The Accidental Sex Toy Mogul
Most people who end up in the adult industry don’t dream about it since they were little kids, and Dave Levine was no different. Growing up in Boston, his father had his own business, and Levine grew up with similar aspirations. When the web came around, Levine knew it was the right platform, if he found a way to harness it.
“Everyone said I was stupid,” he recalls. “In their defense, my original idea to use the internet to sell high-end art wasn’t that great. But I was willing to try a bunch of stuff and see which one worked.”
In 1995, he had a site where people could order just about anything — a sort of proto-Amazon, composed of various little online stores. The sex toy store, to his surprise, consistently showed the best traffic and profit margins, so Levine did what any businessman would have done: he focused on that niche, opening up SexToy.com.
“When I did that, my mother was worried,” he says. “‘What am I going to tell my friends?’ she asked me. Of course, now she’s famous down in the community in Florida. They’re all asking her for vibrators! I ship her some products and she gives them out to all her friends. But when it started I got a lot of dirty looks. People thought I was creepy, or evil. Nowadays Trojan is giving out sex toys in the streets of Boston and getting swamped. It wasn’t like that back then.”
It was hard work. Levine woke up at six in the morning and often worked until midnight nonstop, seven days a week, making sure the business was running.
“My fetish is profit, not sex toys,” he admits. “I was adding things to the site back then wondering, ‘what is that?’ I remember seeing a cock ring for the first time and looking at it — it was a round thing and had a vibrating knob, and I thought, ‘what is that for?’ Somebody e-mailed me asking, ‘do you have penis pumps?’ I was like, ‘what the hell is a penis pump?’ I e-mailed my distributor and asked, ‘do you have penis pumps?’ and they said, ‘yeah,’ so I added it to the site and started selling penis pumps. I still had no idea what they were.”
And that’s how Dave Levine went from being your average guy to being a key player in the web’s early retail space. If he’d stayed in Boston, the story probably could have ended there, but one day, while skiing in Jackson Hole, he had an epiphany: “Why do I ski on small mountains when I could be skiing on big ones out west?” There was nothing tying him to the east coast. His business was online. He had no warehouses or inventory. He was single. He could go wherever he wanted. So Levine went to Los Angeles.
“Before I moved to L.A., I thought I had social problems,” he says. “I would go out in Boston, I never had any fun. I couldn’t meet people. I always thought, ‘I could be home or working, why am I out?’ When I got to L.A., I went out to the cool Hollywood clubs — I was just this single guy with a friend who had come with me from Boston, and we’d stand there and they wouldn’t let us in and we would go home and come back the next week and try again. Finally, I think it was the fourth week, I went and they let me in. I thought, ‘I’m in!’ I was in the same room with these girls who were like the girls on the TV that I used to look at.

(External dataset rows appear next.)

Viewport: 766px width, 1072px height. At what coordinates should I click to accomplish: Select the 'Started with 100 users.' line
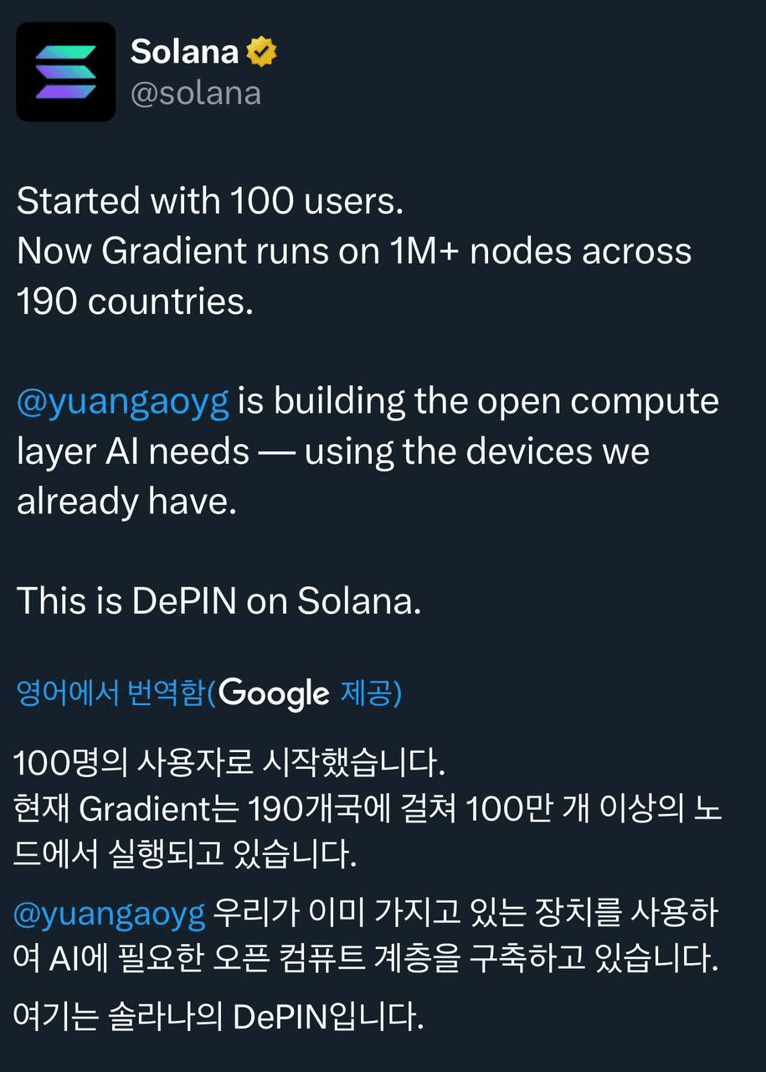point(210,202)
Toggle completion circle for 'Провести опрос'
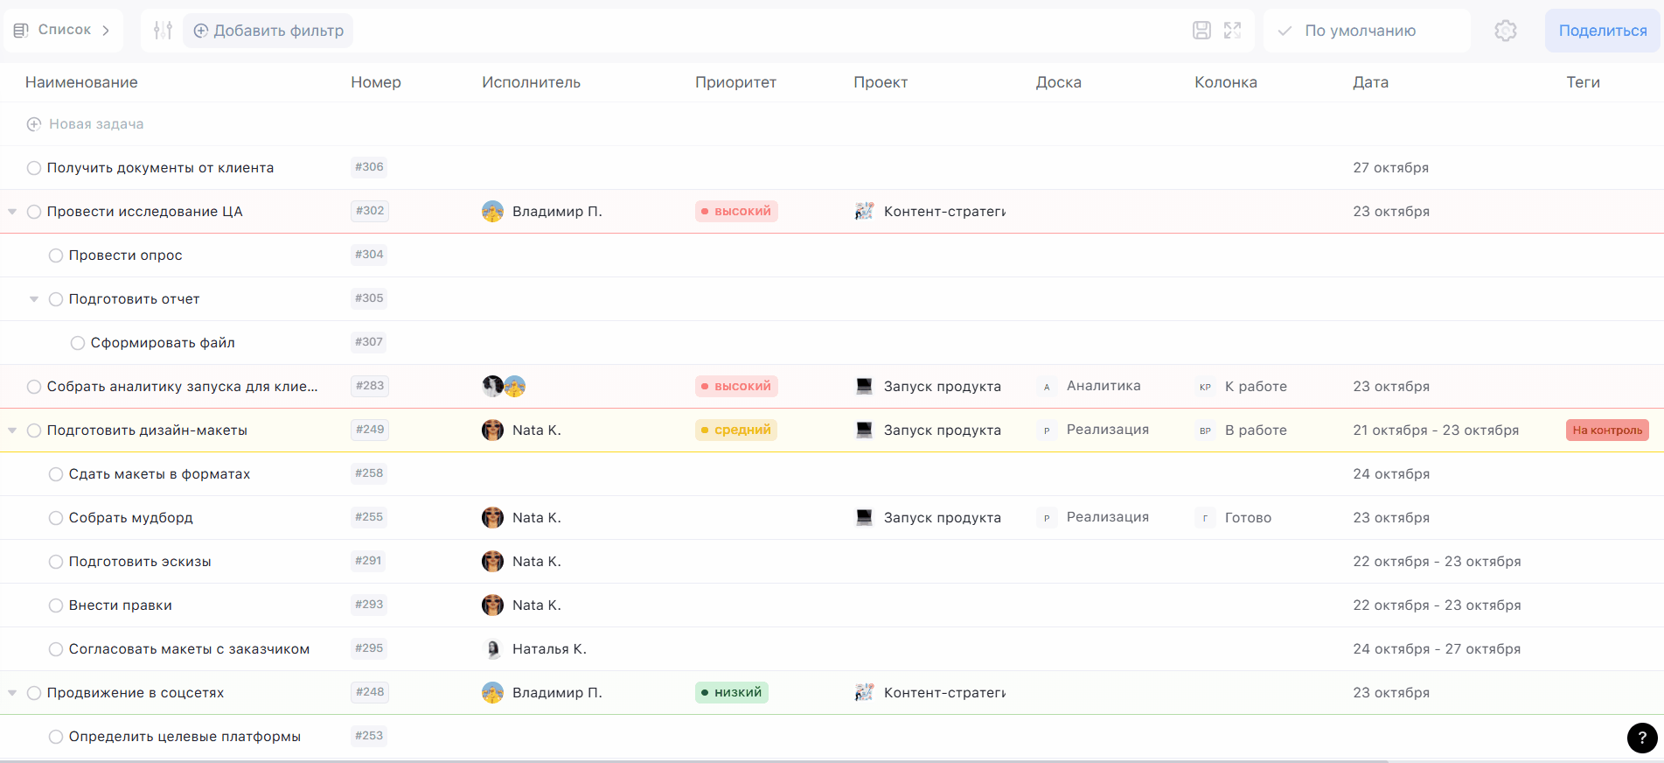 (x=56, y=256)
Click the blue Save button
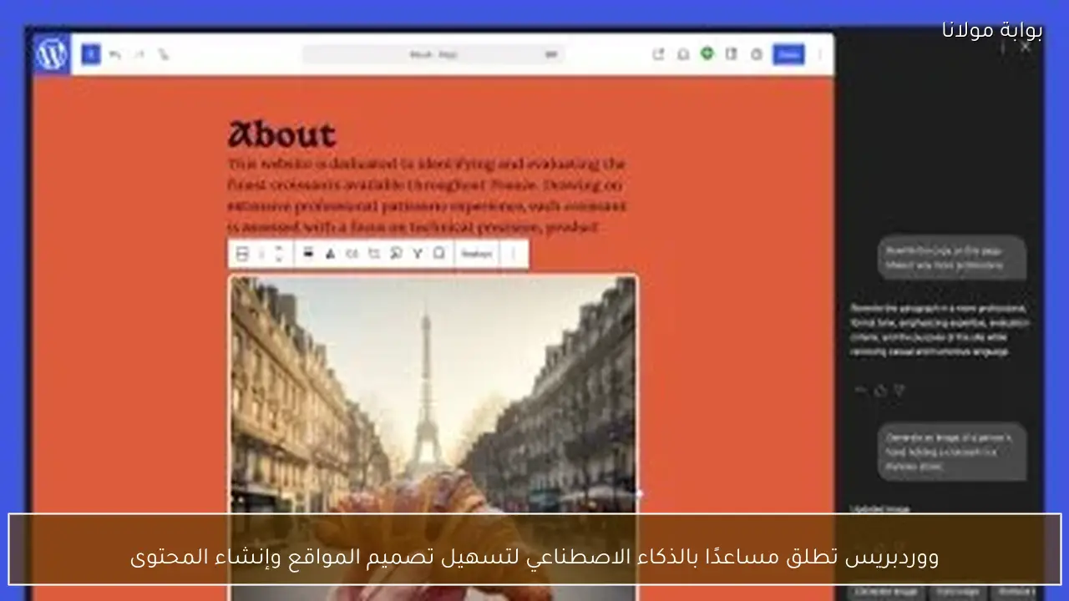The width and height of the screenshot is (1069, 601). (x=788, y=54)
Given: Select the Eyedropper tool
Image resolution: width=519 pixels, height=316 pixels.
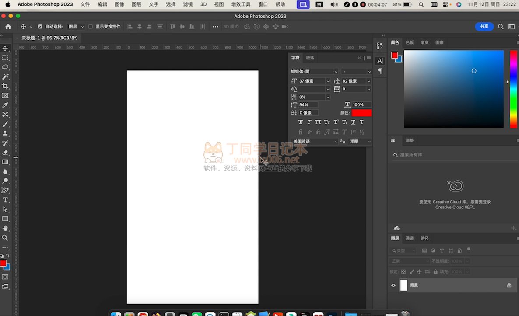Looking at the screenshot, I should [x=5, y=105].
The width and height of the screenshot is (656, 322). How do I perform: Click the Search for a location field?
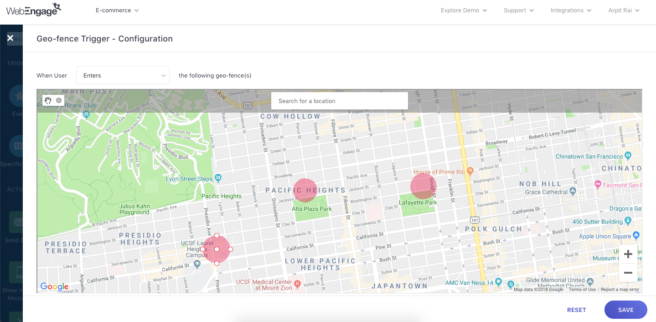click(x=339, y=101)
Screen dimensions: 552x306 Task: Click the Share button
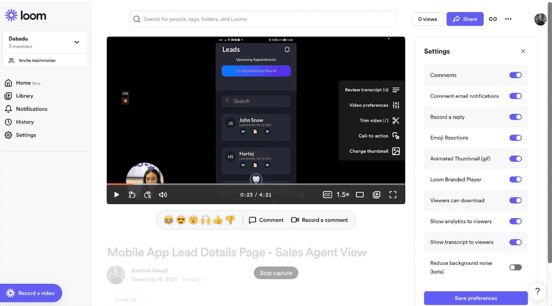point(465,19)
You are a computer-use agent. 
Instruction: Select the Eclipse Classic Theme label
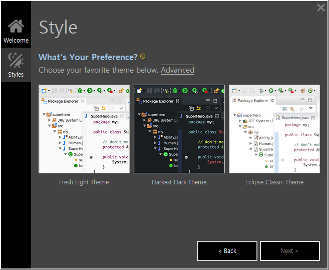pos(274,182)
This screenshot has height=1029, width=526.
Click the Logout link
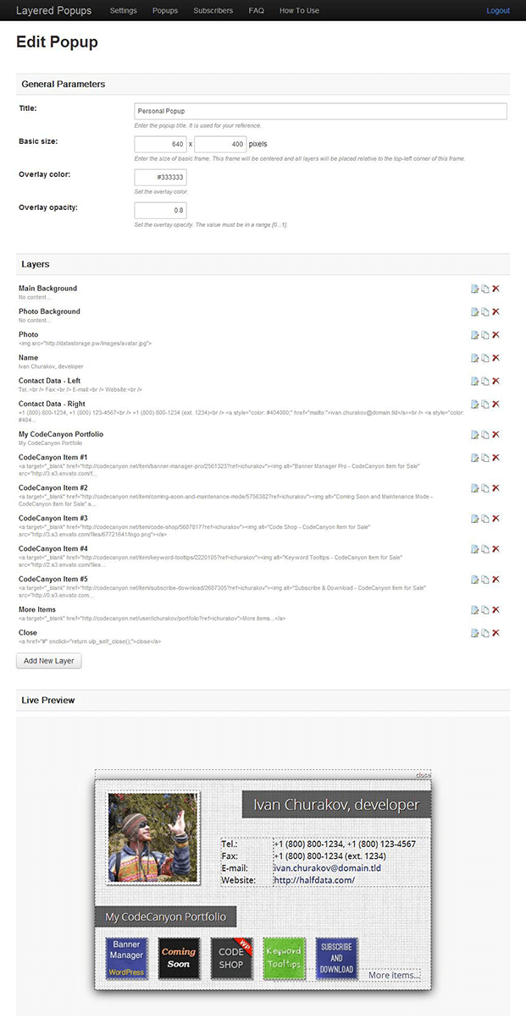tap(498, 10)
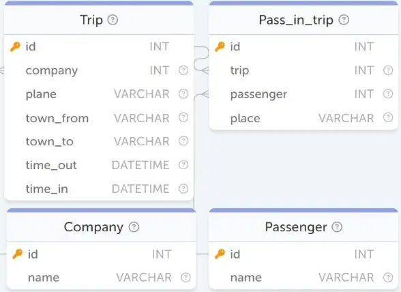
Task: Open info icon for Pass_in_trip passenger column
Action: click(388, 93)
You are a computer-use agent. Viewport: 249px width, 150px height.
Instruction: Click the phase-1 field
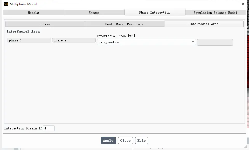29,40
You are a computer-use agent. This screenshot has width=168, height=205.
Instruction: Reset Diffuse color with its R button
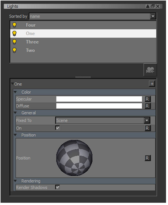tap(147, 106)
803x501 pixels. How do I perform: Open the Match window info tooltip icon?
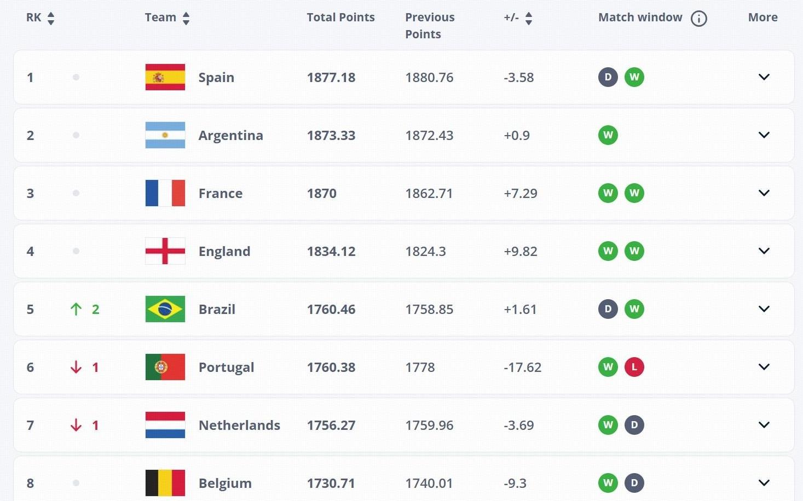[x=698, y=18]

To me that was very exciting. I’d get phone numbers! Everyone was so friendly.”
Levine loved it. He decided to settle in. He got a house in the Hills, and soon, he was having parties every Saturday at his place after the clubs closed at two in the morning.
“My first one, two people came,” he remembers. “They did coke off my counter and left. The following week, there were five people. And then it just grew and grew. I mean, there was a hot tub in the back yard, a stripper pole in the living room, a party every week — it wasn’t that it was crazy, but people would meet people. And that’s how it spread. To me, it was a selfish endeavor — get people to come to the house and they’ll bring girls and I’ll meet everybody. I didn’t think I was doing anything that exciting. I didn’t even have anything at the house. I’d get maybe two bottles of Skyy Vodka. That’s it.”
But people noticed. Levine’s parties became a sort of Hollywood legend. Tales of antics in the hot tub and stripper pole abounded. In a few months, the clubs that had once kept this nerdy kid from Boston out started rolling out the VIP treatment.
“Club owners would come up to me, ‘hey! Sex Toy Dave! I love your parties, man, glad you could make it,'” Levine says, still a little surprised. “I didn’t come up with that name. People just started calling me that. It was weird. I had no idea who anyone was, but they all seemed to know me because of these parties.”
In typical L.A. fashion, someone who was always at Levine’s was having a conversation with a casting director who told her he was looking for millionaires to fix up on a new show. Her immediate response was, “oh, you have to call Sex Toy Dave!” The studio was into it — most other men in the show had made their money in real estate and here was this crazy guy who had a stripper pole in his living room and sold sex toys on the internet.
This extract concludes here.